Monday, Feb. 11, 1946
Defense in Depth
Manhattan's huge Gimbels department store had big news and bought big ads to tell it: GIMBELS HAS NYLONS. Gimbels had 26,000 pairs--a tantalizing drop in the bucket in the face of the public's raging thirst. So, said Gimbels' ad: "Don't think we want to run this advertisement. . . . Come if you must. [But] we've taken this large space to point out how uncomfortable you will be. . .
"Don't be upset if some gentlewoman barks your shins, tickles your tibia, or thwacks your fibula. Don't come at all unless your strength is as the strength of ten because your heart is pure. Don't ask for a special price . . . don't ask for a brand . . . take what you can get and be happy. ..."
Most U.S. retail merchants would rather unwrap a beefsteak in a lion's cage than display nylons openly, let alone advertise them. The few who have tried have repented almost immediately--once in Chicago a horde of irritable females chased a proprietor out a fire escape when his supply of nylons was gone.
Not Words Alone. Gimbels did not rely entirely on the persuasive power of words. The thousands of women who spilled in from street and subway discovered that they had to penetrate a defense in depth.
The sale was held on the fifth floor, but elevators did not stop there. To reach the scene of battle customers had to take slow escalators or ride elevators to the fourth or sixth floor and go on foot from there. When the crowds grew too thick, Gimbels turned the escalators off.
On the fifth floor, combatants were shepherded into a long, wide column. Thirty store detectives patrolled its edges, like cow hands riding herd on the old Chisholm Trail, eyes alert for mavericks. The column wound through vistas of antique furniture and past paintings of cows grazing in sylvan scenes. Once customers sighted the nylon counters, they found themselves in a maze of waist-high fences. To get out they had to make nine turns, pass through ten narrow aisles.
All day long, like a vast peashooter, the mouth of the maze emitted women, one by one.
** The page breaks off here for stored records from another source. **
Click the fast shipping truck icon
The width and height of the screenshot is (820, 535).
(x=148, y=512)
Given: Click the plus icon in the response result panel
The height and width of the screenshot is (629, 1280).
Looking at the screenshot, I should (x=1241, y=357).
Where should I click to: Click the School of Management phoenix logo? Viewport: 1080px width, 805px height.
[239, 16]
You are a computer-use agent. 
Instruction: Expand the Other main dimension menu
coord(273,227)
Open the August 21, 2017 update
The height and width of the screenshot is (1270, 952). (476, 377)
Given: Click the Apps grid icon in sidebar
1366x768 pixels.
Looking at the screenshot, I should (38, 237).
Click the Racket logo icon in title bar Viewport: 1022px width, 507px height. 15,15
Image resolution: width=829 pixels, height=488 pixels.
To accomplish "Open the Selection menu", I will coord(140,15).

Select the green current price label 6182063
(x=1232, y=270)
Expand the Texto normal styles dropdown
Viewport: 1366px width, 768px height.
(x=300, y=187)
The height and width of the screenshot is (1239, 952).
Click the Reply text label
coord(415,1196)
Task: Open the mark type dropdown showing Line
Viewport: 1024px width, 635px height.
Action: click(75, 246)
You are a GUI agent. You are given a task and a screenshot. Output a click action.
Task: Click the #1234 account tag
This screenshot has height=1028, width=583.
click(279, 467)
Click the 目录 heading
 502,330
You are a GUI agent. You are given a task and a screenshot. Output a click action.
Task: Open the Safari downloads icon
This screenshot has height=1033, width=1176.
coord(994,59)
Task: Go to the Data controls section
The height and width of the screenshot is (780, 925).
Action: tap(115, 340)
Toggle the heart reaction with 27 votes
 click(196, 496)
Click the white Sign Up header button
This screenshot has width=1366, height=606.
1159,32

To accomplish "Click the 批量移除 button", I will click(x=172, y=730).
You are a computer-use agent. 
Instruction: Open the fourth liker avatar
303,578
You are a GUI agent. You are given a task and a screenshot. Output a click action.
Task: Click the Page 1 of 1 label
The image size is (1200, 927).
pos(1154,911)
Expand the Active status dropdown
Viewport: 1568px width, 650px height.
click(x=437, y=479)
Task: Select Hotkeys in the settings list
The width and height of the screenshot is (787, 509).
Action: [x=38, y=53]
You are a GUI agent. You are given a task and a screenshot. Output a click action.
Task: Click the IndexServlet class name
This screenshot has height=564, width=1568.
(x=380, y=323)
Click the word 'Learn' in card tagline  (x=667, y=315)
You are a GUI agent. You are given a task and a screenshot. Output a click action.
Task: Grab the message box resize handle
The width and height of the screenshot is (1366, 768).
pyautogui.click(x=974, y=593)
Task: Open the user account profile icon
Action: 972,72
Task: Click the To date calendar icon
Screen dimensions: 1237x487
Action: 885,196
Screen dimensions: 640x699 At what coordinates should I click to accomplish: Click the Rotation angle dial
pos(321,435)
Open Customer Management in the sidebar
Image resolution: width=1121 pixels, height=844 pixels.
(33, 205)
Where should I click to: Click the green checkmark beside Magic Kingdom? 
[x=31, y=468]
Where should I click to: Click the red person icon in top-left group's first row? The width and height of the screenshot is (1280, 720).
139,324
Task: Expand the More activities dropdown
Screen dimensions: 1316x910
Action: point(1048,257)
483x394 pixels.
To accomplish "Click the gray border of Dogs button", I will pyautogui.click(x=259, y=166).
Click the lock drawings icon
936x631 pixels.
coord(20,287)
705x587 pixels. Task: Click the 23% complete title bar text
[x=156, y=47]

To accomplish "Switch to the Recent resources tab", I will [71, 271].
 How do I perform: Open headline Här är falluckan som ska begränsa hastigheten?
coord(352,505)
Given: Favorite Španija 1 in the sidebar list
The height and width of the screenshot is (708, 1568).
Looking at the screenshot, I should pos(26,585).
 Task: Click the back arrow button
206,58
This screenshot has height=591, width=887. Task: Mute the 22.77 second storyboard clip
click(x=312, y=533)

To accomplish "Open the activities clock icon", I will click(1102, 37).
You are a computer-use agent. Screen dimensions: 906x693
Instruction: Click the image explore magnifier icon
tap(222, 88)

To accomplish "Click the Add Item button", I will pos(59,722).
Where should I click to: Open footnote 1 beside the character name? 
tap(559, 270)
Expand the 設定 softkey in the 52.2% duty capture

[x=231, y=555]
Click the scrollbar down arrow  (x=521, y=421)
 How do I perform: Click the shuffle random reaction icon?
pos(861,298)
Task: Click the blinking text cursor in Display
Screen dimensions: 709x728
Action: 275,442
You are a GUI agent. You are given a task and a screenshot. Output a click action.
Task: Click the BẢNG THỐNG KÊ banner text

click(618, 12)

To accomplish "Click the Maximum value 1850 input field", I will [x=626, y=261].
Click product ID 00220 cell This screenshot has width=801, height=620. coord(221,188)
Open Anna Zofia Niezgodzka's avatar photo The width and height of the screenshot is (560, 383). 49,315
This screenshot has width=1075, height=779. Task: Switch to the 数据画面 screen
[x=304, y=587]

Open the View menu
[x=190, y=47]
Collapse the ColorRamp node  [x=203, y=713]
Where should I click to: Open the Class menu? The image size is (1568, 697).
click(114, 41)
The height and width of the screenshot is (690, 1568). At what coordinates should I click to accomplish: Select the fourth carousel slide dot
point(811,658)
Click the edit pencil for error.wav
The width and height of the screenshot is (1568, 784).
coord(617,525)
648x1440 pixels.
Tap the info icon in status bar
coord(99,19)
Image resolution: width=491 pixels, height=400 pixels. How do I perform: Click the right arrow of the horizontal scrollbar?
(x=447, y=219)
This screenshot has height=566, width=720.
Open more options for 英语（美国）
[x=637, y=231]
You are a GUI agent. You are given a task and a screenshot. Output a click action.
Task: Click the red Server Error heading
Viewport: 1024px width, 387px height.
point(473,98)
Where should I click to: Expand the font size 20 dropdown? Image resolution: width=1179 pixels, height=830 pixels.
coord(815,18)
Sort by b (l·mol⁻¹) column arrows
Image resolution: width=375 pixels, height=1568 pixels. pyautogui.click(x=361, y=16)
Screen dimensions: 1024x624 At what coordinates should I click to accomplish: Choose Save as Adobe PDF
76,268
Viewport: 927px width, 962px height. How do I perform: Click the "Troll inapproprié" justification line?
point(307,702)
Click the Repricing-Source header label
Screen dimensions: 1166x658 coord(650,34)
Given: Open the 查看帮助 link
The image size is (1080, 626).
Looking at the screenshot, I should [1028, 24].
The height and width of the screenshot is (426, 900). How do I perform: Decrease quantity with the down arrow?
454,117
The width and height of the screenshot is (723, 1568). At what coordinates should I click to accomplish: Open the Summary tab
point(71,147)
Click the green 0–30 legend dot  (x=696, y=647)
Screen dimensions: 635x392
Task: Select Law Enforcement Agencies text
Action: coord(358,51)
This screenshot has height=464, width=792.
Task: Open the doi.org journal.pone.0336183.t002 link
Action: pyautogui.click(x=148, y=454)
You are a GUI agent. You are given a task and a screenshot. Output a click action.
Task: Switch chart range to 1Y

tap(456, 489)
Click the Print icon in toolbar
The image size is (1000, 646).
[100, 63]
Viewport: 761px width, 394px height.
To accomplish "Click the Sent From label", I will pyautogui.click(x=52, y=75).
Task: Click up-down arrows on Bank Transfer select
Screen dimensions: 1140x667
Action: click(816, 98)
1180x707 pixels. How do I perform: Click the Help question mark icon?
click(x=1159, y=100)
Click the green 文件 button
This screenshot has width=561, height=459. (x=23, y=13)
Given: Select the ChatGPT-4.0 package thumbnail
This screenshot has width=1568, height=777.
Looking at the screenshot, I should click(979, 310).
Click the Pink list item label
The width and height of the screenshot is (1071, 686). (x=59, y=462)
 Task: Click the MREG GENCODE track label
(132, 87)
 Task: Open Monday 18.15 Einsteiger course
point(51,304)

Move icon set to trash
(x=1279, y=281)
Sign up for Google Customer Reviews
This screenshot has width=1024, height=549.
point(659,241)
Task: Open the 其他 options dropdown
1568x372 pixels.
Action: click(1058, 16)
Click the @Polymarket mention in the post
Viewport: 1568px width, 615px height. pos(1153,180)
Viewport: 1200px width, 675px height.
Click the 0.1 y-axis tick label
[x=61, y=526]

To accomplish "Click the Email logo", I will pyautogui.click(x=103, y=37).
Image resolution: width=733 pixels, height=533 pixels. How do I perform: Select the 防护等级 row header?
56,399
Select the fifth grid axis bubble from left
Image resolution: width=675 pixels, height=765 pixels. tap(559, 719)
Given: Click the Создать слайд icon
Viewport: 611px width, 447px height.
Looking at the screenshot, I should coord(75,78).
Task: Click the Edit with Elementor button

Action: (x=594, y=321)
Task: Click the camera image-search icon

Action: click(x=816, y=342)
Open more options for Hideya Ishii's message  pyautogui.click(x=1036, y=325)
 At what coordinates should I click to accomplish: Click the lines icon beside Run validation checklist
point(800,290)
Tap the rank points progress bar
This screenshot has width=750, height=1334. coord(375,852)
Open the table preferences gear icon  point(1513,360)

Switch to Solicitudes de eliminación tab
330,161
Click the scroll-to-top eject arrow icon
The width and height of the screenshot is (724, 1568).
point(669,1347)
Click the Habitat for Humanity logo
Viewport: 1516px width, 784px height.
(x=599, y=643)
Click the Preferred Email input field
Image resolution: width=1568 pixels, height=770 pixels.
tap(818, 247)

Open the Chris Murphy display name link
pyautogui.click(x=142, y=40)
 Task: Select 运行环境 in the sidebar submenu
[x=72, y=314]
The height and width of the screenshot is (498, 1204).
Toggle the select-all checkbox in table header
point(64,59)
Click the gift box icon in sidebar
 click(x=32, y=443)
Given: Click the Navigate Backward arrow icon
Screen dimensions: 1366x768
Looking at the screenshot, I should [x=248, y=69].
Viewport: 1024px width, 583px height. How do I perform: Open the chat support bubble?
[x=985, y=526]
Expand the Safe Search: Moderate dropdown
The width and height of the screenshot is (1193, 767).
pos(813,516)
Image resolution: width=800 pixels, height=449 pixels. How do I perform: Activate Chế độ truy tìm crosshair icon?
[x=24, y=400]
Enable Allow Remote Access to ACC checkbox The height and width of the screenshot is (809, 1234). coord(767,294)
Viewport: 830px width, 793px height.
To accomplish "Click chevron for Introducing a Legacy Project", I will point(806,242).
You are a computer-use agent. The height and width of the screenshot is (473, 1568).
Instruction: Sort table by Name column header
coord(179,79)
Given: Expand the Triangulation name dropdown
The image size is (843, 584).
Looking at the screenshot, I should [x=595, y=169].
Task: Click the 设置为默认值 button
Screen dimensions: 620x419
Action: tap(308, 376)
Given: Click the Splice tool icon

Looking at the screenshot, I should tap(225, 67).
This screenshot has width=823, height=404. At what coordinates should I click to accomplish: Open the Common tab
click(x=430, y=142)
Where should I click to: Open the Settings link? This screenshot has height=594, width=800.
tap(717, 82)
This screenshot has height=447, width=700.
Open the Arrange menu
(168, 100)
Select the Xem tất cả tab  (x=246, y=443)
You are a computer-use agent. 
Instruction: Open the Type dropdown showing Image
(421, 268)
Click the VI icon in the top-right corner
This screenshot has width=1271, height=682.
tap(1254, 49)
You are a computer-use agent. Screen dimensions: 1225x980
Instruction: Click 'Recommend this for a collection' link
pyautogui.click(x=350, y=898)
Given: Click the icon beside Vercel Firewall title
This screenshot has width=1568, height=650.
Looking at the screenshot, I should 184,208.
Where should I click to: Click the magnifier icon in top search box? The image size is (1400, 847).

Each emerged with a look of indescribable triumph, trotted to the counter bearing her size, was handed a paper bag containing a pair of stockings, and hurried on. Ten cash registers, each manned by two cashiers, clanged like tocsins. By nightfall 26,000 customers had carried off 26,000 pairs of nylons and not one woman had pulled a pearl-handled revolver from her handbag.